全叉树直角网格民机低速气动特性数值分析

由于几何外形的复杂性,民机低速气动特性的数值分析成为CFD技术中的难点之一.文章基于直角网格,采用分区面搭接技术,对存在剪刀叉不连续面的民机低速构型进行了绕流流场数值模拟.利用全叉树数据结构,根据当地物面曲率的变化,有选择地完成网格自适应加密,可减少网格数量,提高计算效率.基于中心有限体积方法和双时间推进算法,对民机起飞和着陆构型的绕流流场进行了Euler方程数值模拟,分析了应用八叉树和全叉树数据结构时的区别,计算结果与实验数据的对比,说明所述方法的正确性.

Numerically Analyzing More Efficiently High-Lift Aerodynamics of Transport Aircraft with Omni-Tree Cartesian Grids

Aim.Refs.1,2 and 3 are recent developments dealing with transport aircraft high-lift aerodynamics.Different from them,we use omni-tree Cartesian grids to achieve higher efficiency.In this paper,the computation of complex flow field using the adaptive Cartesian grid method and the cell-center finite volume method is carried out and compared with wind-tunnel experiments.We mainly use the onmi-tree data structure and the face-to-face algorithm.The onmi-tree structure allows the Cartesian grid to be adapted in an arbitrary manner and offers the potential of dramatic reduction of total number of cells to achieve a given level of solution accuracy.The face-to-face algorithm is established to precisely conduct the information exchange of flow fields on the interfaces among different zones.We solve the Euler equations using the cell-centered finite volume method and the dual-time step-length scheme.The above algorithm and methods have been verified with two test cases involving respectively a takeoff configuration and a landing one.Some computation results,given in Figs.3 and 4,show preliminarily that the grid generation and the flow field calculation are accurate; other computation results,presented in Tables 1 and 2,indicate preliminarily that the total number of cells are dramatically reduced with the accuracy almost unaffected.Thus we conclude preliminarily that our algorithm and methods are more efficient for solving the flow field of the complex high-lift configuration.

◆ 任务内容 ◆
请说明原文比较了应用哪两种数据结构时的区别。

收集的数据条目
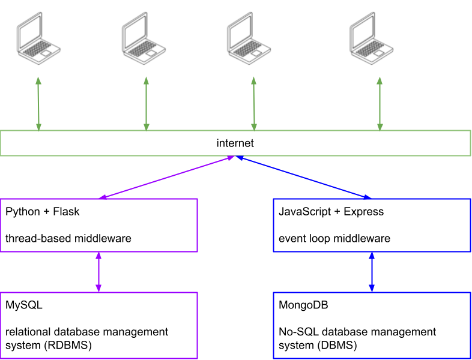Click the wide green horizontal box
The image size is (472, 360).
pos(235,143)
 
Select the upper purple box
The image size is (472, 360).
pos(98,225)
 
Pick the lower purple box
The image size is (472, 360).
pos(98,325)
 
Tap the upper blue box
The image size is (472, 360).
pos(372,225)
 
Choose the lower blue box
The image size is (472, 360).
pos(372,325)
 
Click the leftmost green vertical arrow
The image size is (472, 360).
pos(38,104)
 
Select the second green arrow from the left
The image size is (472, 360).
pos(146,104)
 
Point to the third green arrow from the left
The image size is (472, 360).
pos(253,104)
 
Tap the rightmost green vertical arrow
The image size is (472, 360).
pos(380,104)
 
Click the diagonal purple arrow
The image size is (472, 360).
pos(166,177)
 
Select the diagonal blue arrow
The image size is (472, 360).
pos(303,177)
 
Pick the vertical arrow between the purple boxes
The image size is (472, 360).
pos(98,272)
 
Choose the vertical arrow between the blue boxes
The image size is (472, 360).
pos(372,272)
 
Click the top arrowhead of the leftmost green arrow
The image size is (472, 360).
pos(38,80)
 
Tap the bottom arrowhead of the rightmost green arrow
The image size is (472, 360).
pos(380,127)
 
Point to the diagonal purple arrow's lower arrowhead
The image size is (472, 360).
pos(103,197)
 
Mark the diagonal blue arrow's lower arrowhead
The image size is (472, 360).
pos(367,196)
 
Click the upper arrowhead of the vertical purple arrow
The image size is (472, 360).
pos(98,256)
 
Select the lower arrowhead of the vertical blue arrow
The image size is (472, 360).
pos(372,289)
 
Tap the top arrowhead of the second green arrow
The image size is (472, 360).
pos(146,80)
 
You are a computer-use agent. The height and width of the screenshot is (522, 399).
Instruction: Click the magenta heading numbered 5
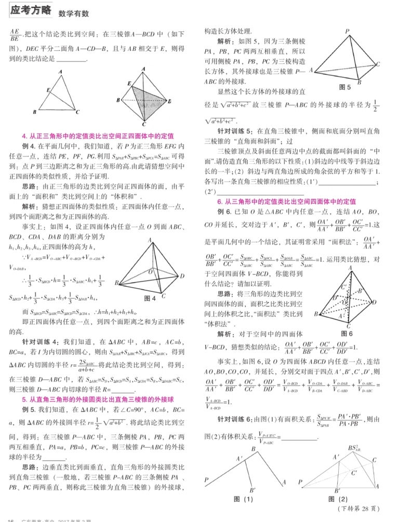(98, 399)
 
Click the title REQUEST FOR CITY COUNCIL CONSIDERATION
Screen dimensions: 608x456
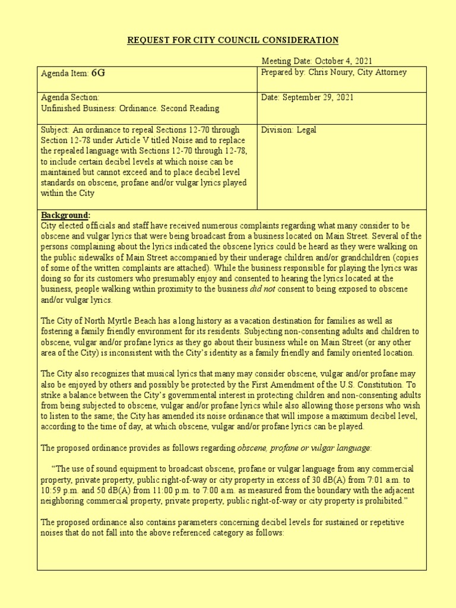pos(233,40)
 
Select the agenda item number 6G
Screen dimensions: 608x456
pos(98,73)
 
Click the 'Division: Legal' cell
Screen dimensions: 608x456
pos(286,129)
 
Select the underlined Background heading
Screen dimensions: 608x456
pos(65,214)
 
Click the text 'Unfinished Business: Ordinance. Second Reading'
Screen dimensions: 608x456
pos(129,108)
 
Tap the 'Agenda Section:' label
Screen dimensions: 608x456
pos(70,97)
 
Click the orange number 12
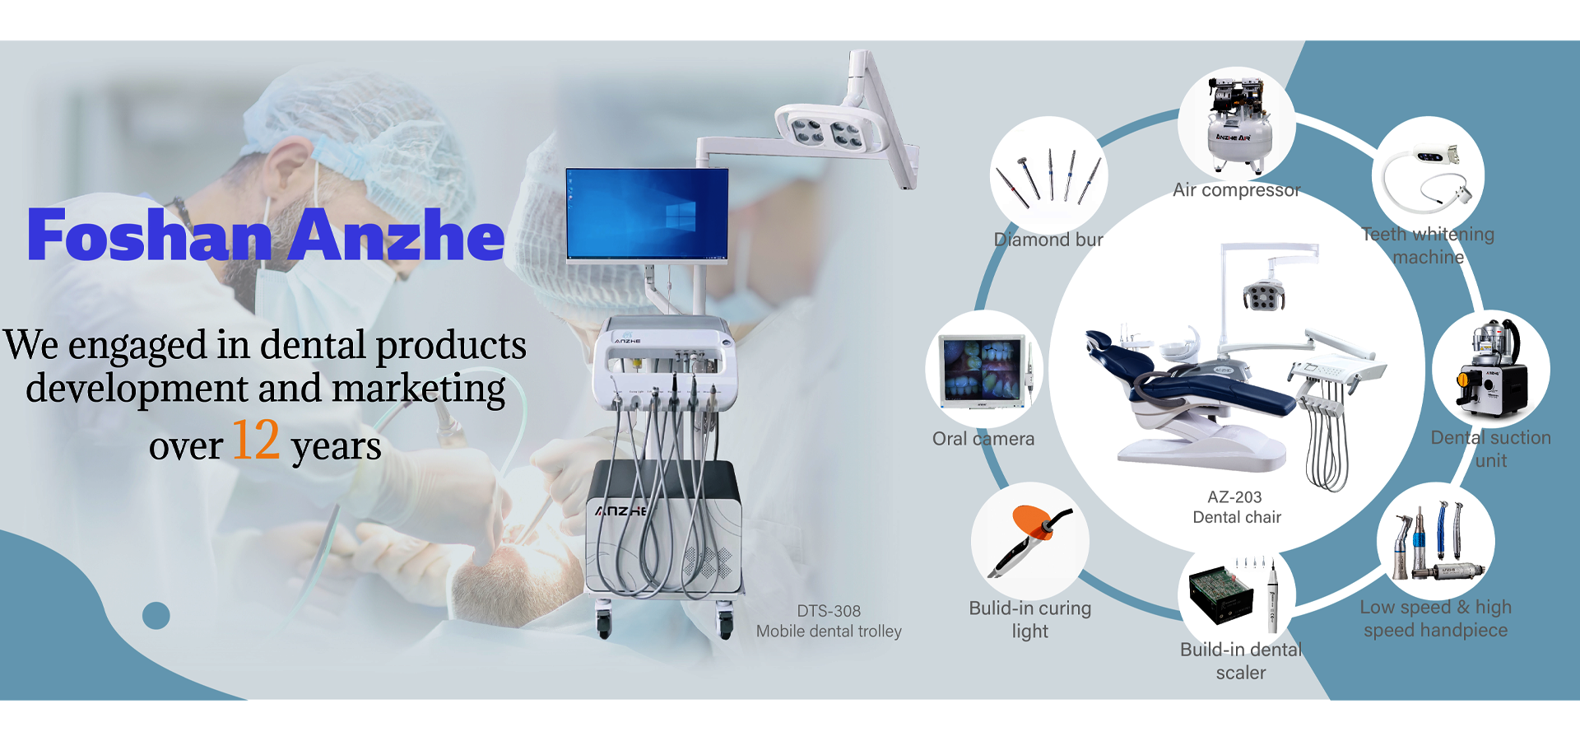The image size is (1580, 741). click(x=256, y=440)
---
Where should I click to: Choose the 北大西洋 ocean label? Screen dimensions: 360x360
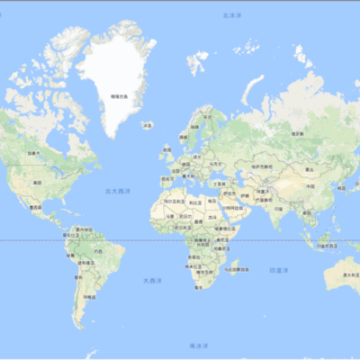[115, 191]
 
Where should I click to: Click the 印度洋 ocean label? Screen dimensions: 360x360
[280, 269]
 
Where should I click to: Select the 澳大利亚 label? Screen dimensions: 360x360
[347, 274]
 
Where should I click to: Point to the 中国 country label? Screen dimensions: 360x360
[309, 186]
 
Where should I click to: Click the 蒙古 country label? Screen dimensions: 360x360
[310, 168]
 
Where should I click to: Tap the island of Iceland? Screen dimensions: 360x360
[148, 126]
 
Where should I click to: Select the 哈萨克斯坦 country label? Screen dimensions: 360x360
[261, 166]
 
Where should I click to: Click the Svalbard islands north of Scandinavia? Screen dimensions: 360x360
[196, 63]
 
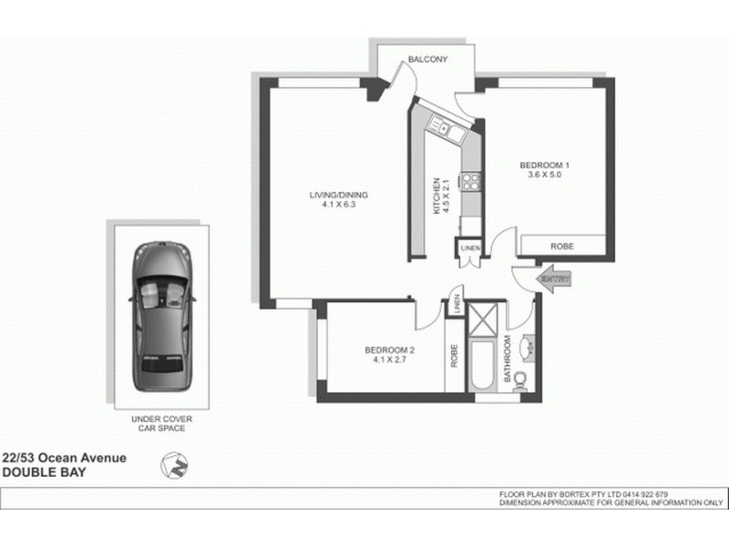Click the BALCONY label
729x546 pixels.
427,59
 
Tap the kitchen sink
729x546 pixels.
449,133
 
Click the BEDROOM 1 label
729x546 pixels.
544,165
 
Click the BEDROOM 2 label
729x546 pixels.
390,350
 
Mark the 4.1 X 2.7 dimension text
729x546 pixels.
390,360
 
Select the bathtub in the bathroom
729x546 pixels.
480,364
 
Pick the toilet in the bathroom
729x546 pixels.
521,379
==
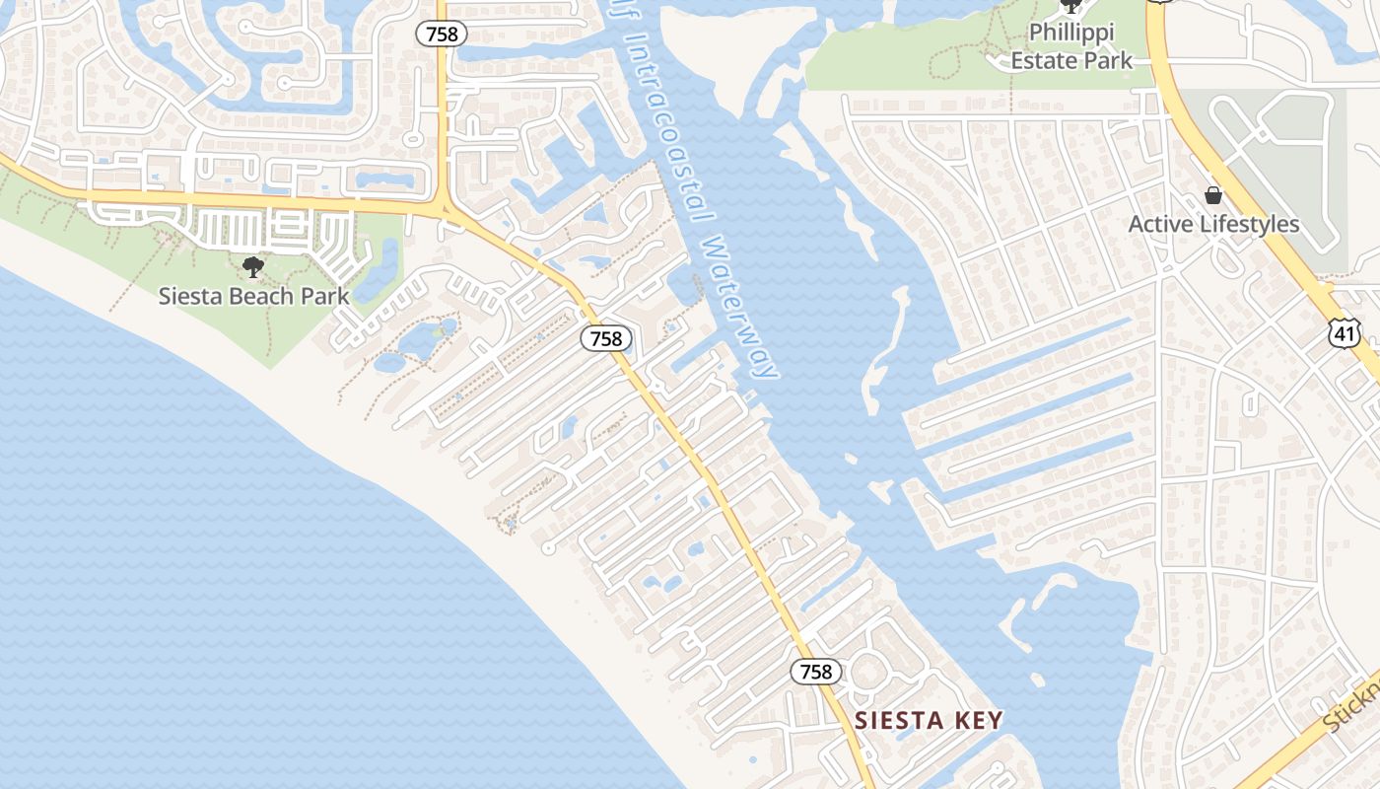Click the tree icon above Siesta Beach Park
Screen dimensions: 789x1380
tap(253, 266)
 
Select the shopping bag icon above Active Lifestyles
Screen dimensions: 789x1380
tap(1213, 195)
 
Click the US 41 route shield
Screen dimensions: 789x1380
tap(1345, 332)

◆ 本题解答 ◆
八叉树和全叉树数据结构。